The PCA could explain 94% of the total variation of VOCs in the sample with the highest contribution explained by PC1 (Figure 5). The association of the volatiles and samples given by the PCA analysis shows that the highest contribution in PC1 is made by the TT1 with α-guaiene, cadinene but also by TT10 associated with high concentrations of thymol and carvacrol. Oppositely influencing the PC1, is the HPT structure, from the first day (HPT1), containing camphene, and p-cymene. After 10 days of storage the content in bicylogemacrene and thymol methyl ether in the HPT film could explain most of the variation influencing the PC2.

4. Conclusions

This study showed that HPT denaturation of whey proteins result in different structures compared to the TT. The HPT films were more prone to swell and presented a lower WVP than TT films. The antimicrobial activity for the films contained in glass Petri dishes were comparable, however a slightly better antimicrobial activity of the vapors was demonstrated by the TT films against Geotrichum candidum in the first day and against Bacillus subtilis in the 10th day of storage.

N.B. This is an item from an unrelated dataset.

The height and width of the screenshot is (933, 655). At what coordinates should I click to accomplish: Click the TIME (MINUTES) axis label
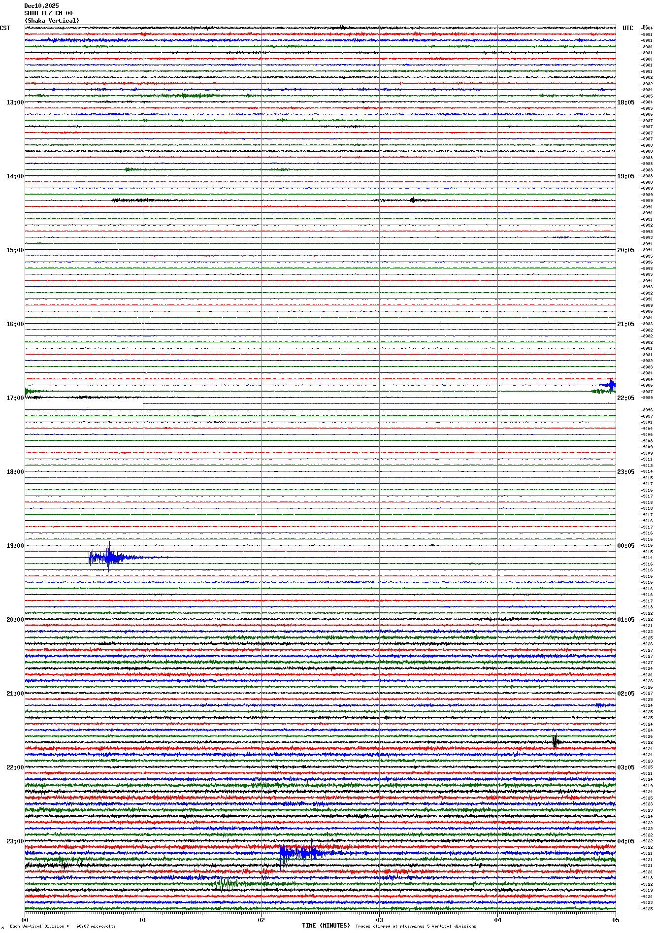pyautogui.click(x=326, y=926)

The HPT functionalized with TEO film had a better capacity to embed the volatiles after drying, however over time is released more easily the monoterpenes from the film structure showing a weaker capacity to withhold the highly volatile components when compared to TT film when stored in controlled environment (25 °C, 50% RH). The use of EFs in the food industry could require either long time or short-time protection of food depending on its durability, so the selected pretreatment, either thermal of combined pressure thermal pretreatment, could be elected in relation with the type of application EFs are intended for.

The current study can be considered a starting point for future designing of EF with controlled release of thyme antimicrobial components, by understanding the molecular dynamic equilibrium between the protein matrix, TEO and environment.